### Requirement A
Answer these from the news excerpt on Berlusconi and the Quebec derailment:
(i) How many years was the former Italian prime minister sentenced to?
(ii) By what name is Karima El Mahroug known?
(iii) Who is the chief investigator at the Transportation Safety Board of Canada?
### Requirement B
From the news excerpt on Berlusconi and the Quebec derailment, return everything from "A Milan court" down to "have been exhausted.", copied word for word.
### Requirement C
Resume the news excerpt on Berlusconi and the Quebec derailment, picking up after its final sentence.
--- Selected text Enclosed Below ---
A Milan court has convicted three of Silvio Berlusconi’s ex-aides of procuring prostitutes for the media mogul’s infamous ‘bunga bunga parties’. The ex-Italian PM has already been sentenced to seven years with a ban on holding public office for paying for sex with former teenaged dancer Karima El Mahroug, known as Ruby the Heartstealer, when she was a minor. But due to the peculiarities of the Italian justice system, none of the sentences will take effect until all appeals have been exhausted.

Derailed Quebec train had ‘insufficient brake force’ – investigators

The braking force was insufficient on the train carrying crude oil which derailed, devastating a Quebec town and killing dozens, Reuters reported, citing investigators. Donald Ross, chief investigator at the Transportation Safety Board of Canada, said on Friday the TSB would ask the federal government to review its regulations to ensure that trains carrying dangerous goods are not left unattended on the track.
--- End of Enclosed Selected text ---
--- Data excerpts Enclosed Below ---
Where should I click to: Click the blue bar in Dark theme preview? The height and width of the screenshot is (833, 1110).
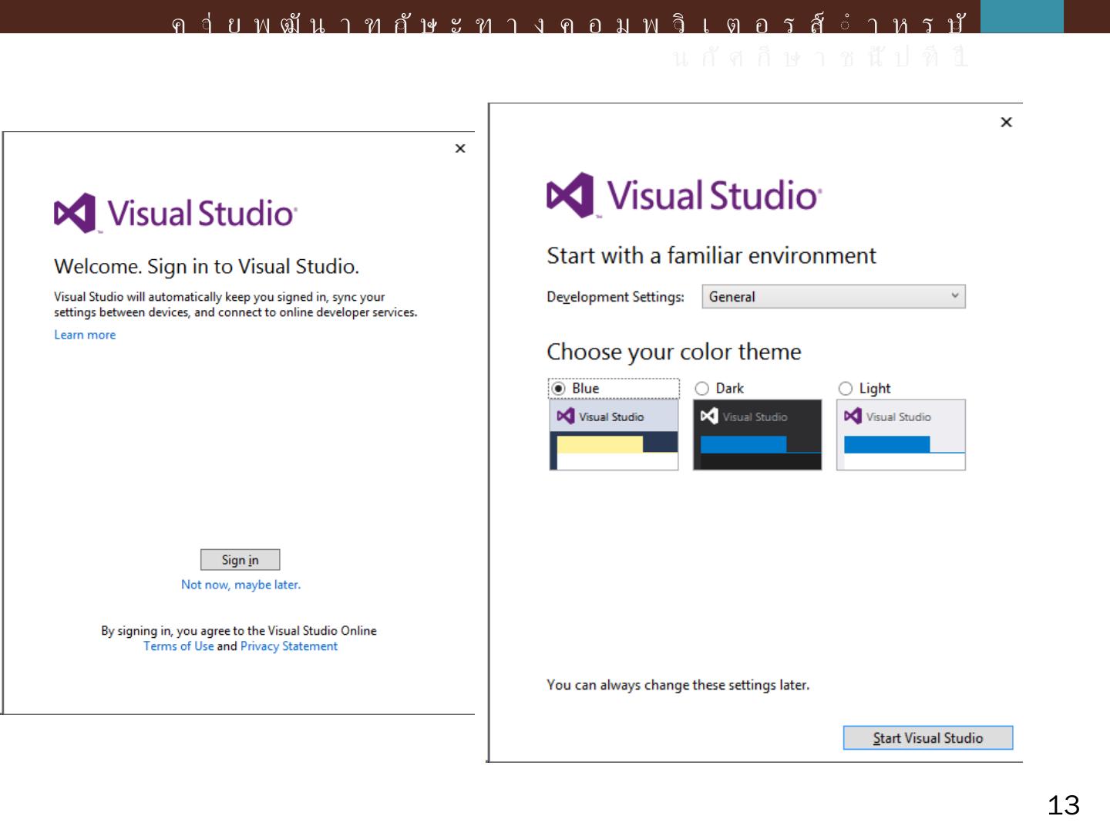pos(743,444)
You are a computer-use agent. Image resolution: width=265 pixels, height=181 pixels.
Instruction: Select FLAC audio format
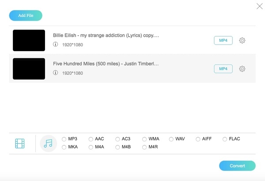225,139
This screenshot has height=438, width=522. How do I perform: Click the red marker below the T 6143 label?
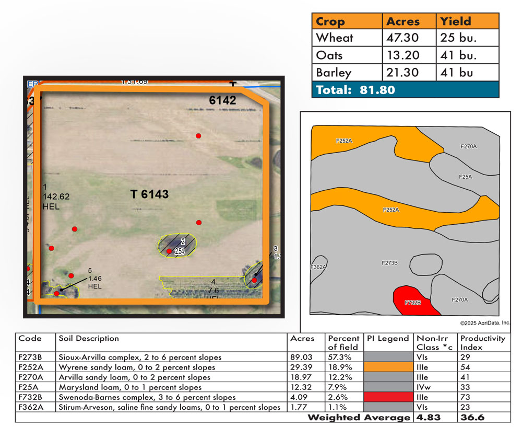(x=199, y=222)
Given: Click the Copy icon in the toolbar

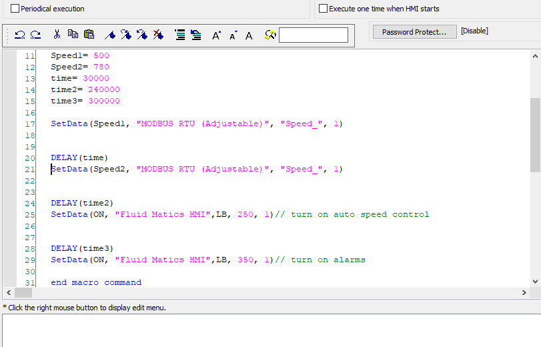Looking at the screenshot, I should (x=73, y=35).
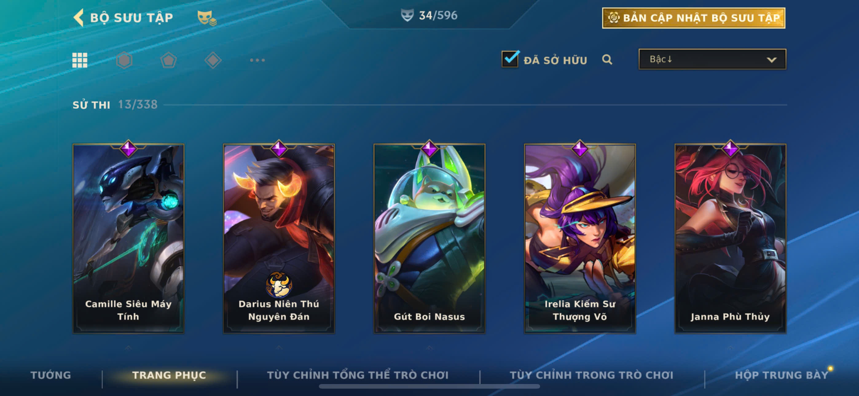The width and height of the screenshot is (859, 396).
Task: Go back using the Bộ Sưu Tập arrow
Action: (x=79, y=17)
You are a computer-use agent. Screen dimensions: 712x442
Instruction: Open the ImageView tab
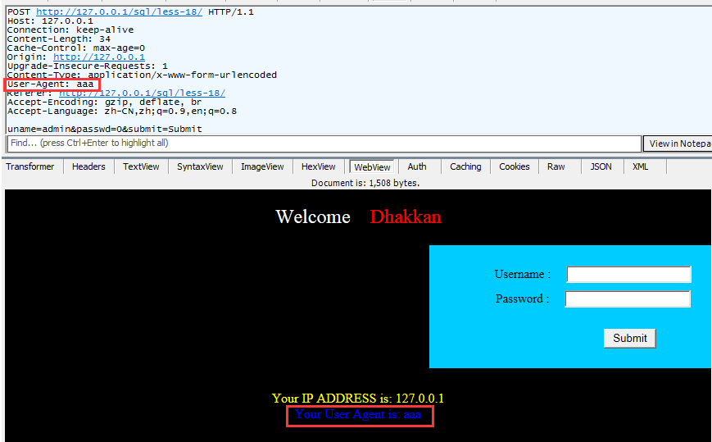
--- End of Enclosed Data excerpts ---
--- Data excerpts Enclosed Below ---
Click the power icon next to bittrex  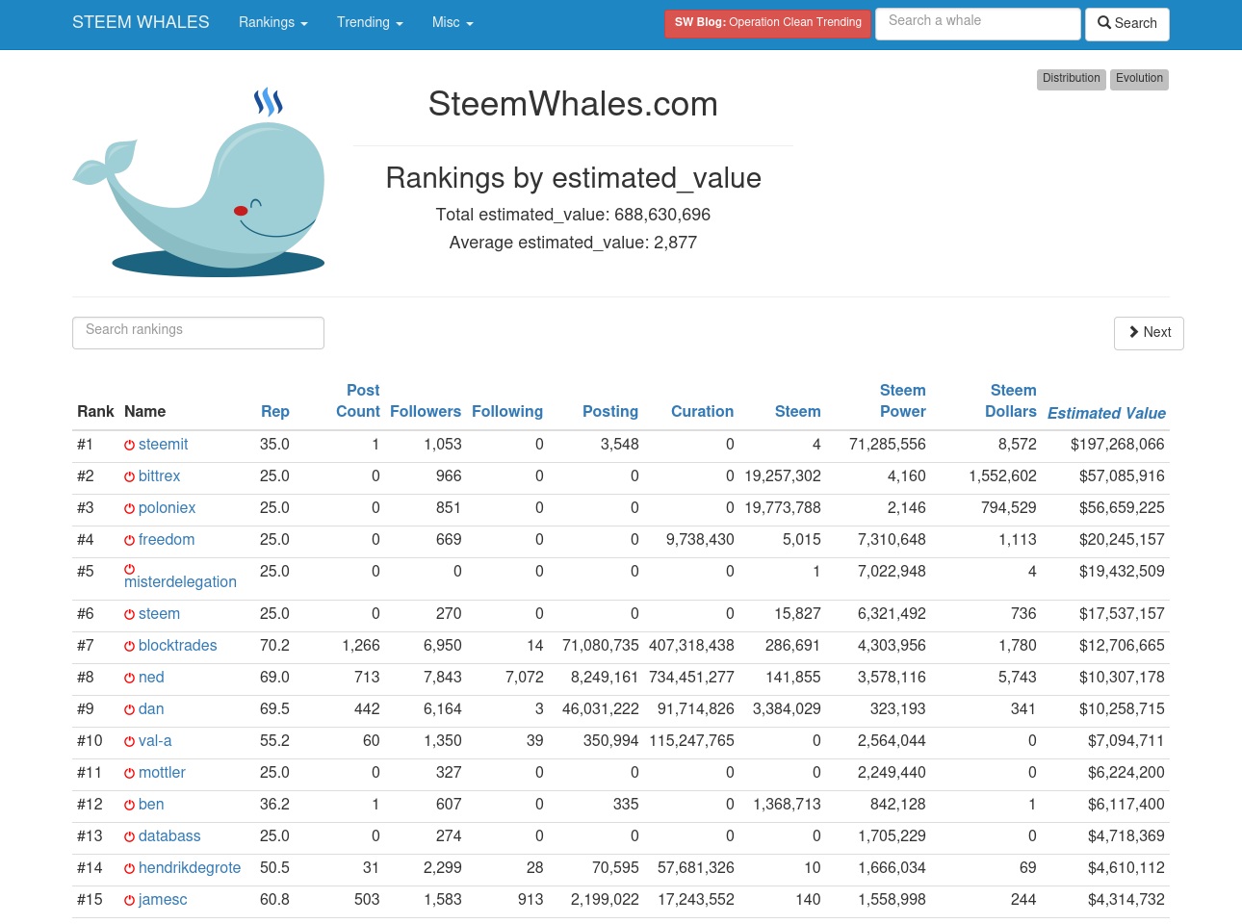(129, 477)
--- End of Enclosed Data excerpts ---
--- Data excerpts Enclosed Below ---
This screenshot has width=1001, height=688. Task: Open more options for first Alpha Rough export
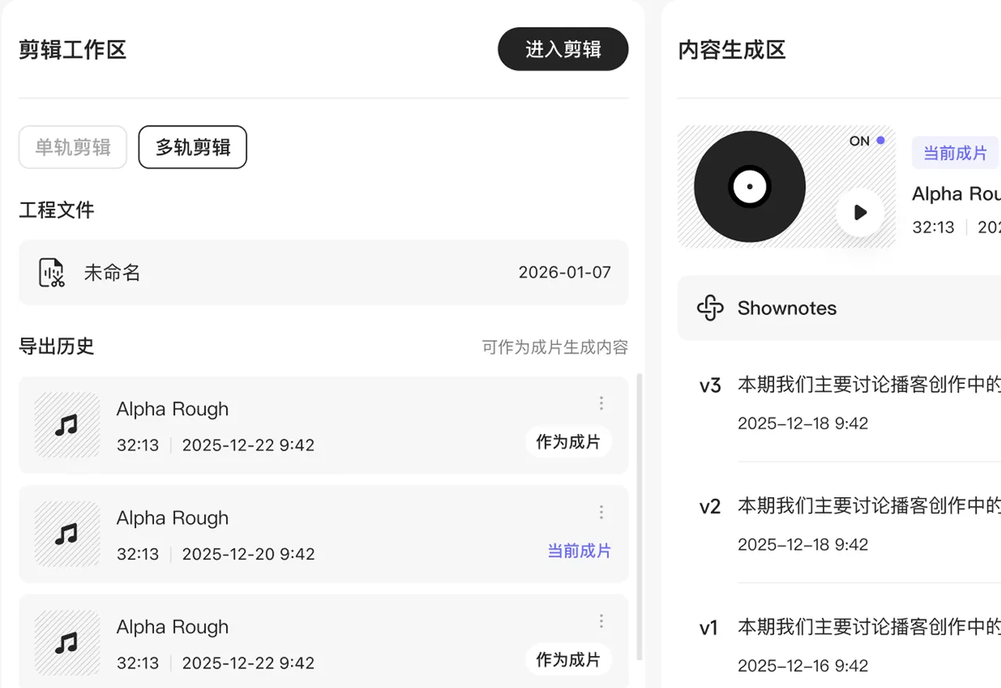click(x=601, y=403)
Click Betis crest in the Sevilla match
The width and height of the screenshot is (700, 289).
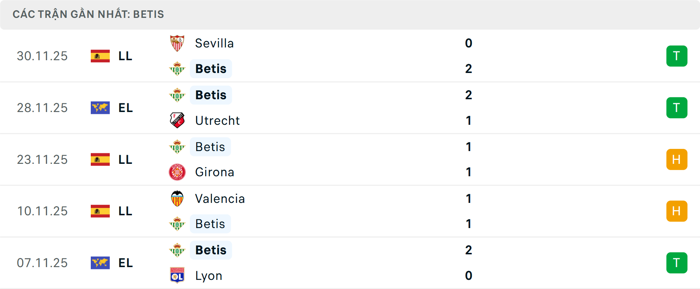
--- End of Enclosed Data excerpts ---
### Response A
(i) Seven years
(ii) Ruby the Heartstealer
(iii) Donald Ross

### Response B
A Milan court has convicted three of Silvio Berlusconi’s ex-aides of procuring prostitutes for the media mogul’s infamous ‘bunga bunga parties’. The ex-Italian PM has already been sentenced to seven years with a ban on holding public office for paying for sex with former teenaged dancer Karima El Mahroug, known as Ruby the Heartstealer, when she was a minor. But due to the peculiarities of the Italian justice system, none of the sentences will take effect until all appeals have been exhausted.

### Response C
Berezovsky had unpaid taxes worth $151mn in UK – reports

Russian fugitive oligarch Boris Berezovsky, who died in London in March, owed 100 million pounds ($151 million) to Her Majesty’s Revenue and Customs (HMRC), media reports said Friday. Grant Thornton, which was entrusted to audit Berezovsky’s assets, told the court that the assets the Russian businessman left after his death are not enough to pay off his debts, Itar-Tass reported. Berezovsky, 67, was found dead by his employee at his Ascot home, Berkshire County, on March 23.

Egypt’s Muslim Brotherhood gathers thousands for Morsi rally

The Muslim Brotherhood mobilized followers to march in Cairo and elsewhere Friday for a protest dubbed “Breaking the Coup” in support for former President Mohamed Morsi. The Brotherhood claimed that supporters would take to the streets in 18 locations across the Egyptian capital following noon prayers. At least 400 protesters marched through northern Sinai Peninsula’s main city of el-Arish, CBS News reported. Pro-Morsi supporters also took to the streets in the northern coastal city of Alexandria and several Nile Delta cities.

British police find evidence of explosion at mosque

British counter-terrorism police said Friday they had found evidence of a three-week-old explosion outside a mosque in central England. The Wolverhampton central mosque was evacuated on Thursday night following the arrest of two Ukrainians suspected of involvement in explosions at two other mosques in the area. Police said debris from an explosion was found on a roundabout, and early indications suggested it had blown up on June 28, AFP reported. Two Ukrainian men aged 22 and 25 were arrested on Thursday as part of an investigation into explosions near mosques in the nearby towns of Tipton and Walsall.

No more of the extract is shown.